Hancock is not the Cardinals’ most talented player (that is guard Russ Smith). And he is not their best-known player (that is surely Ware, who spent the last week doing a variety of interviews, including one on David Letterman’s talk show where he read the Top 10 list). But despite having played just one season for the Cardinals, Hancock is a significant piece of Louisville’s soul.
 “He showed his leadership out there tonight,” guard Peyton Siva said after Saturday’s victory. “He showed his leadership when Kevin got injured. He’s an all-around great player and person. Tonight, he showed the world what he’s capable of doing.”

Hancock admits that he can be difficult to coach at times — mostly because he believes he has an advanced understanding of the game’s tactics — and Coach Rick Pitino opts to bring him off the bench in an effort to keep him out of foul trouble. He is also not the only leader on the Cardinals; Siva, a senior, is also a captain.

But Hancock’s passion is unmatched among his teammates and it is that devotion that led Pitino to make him a team captain.
 The genesis of that unusual decision has two parts: first, Pitino had a lengthy discussion with Jim Larranaga, who coached Hancock at George Mason. Larranaga, who left George Mason for Miami (which prompted Hancock to transfer to Louisville), raved about Hancock’s mental capabilities and praised his passion.

Then, during his first off-season weight training program at Louisville, Hancock did not hesitate to make clear his own high standards.

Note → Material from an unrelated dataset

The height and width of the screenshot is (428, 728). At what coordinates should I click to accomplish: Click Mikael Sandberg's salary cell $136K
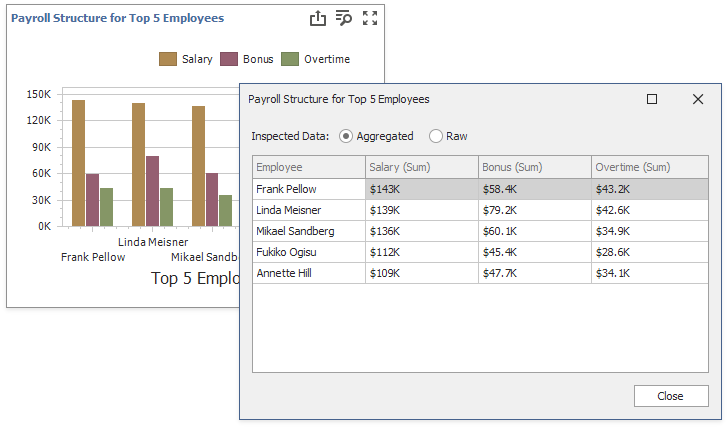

After the players opted to have some early-morning lifting sessions, Pitino recalled, two players — Smith and Rakeem Buckles, a former Cardinals forward — showed up late. Hancock, uninhibited by his status as the new guy, confronted them.
 “Remember now, they’re just seeing Luke really for the first time,” Pitino said. “They knew him a little bit. Luke said, ‘That stuff is not going to cut it here at Louisville.’ And right away you think some guys would answer back, ‘Who are you to say that?’ But they immediately said, ‘It’s our bad, it won’t happen again.’ ”

Leadership in sports often comes with murky motivations, but Hancock’s drive — it is the only way he knows how to act, he has said — is genuine. Yes, he arrived at Louisville with a track record, having famously hit the game-winning 3-pointer for George Mason in a 2011 N.C.A.A. tournament victory over Villanova, but his worth has always been about more than that.
 It is also his presence, his teammates say. His willingness to push and prod and demand. His calm during a time of crisis, as when he dropped next to Ware — a player he used to compete with for playing time — and tried to convince his teammate that everything would be O.K.
 “It surprised everybody,” forward Wayne Blackshear said of Hancock’s leadership. “But he was that first one there by Kevin when the accident happened, just trying to hold him and make him stay calm. It is great to have Luke.”

On Saturday, Hancock displayed all his attributes. In a game in which the Louisville starters struggled to score, Hancock and another reserve, the walk-on Tim Henderson, were the offensive sparks. Hancock drilled two critical 3-pointers late in the second half, nailing his shots not far from where Ware was sitting with his damaged leg splayed across an adjacent chair.
 Then, after missing a crucial free throw with eight seconds remaining, Hancock made up for his mistake by forcing a critical (albeit disputed) jump ball, returning possession to the Cardinals as they finished off their victory.

Not surprisingly, Hancock is hesitant to offer much in the way of self-praise, and he has deflected questions about where his leadership skills come from, saying that it probably does not hurt that he was the youngest of six children.
“I guess my brothers beating up on me growing up has helped a little bit,” he said.
 Now, Hancock is the proverbial older brother and on Monday he will join his teammates in trying to win Louisville’s first national title since 1986.
“He keeps the team together,” Smith said, and there can be little praise higher. Hancock is not the team’s best player nor is he the most famous. It does not matter. He is simply its leader.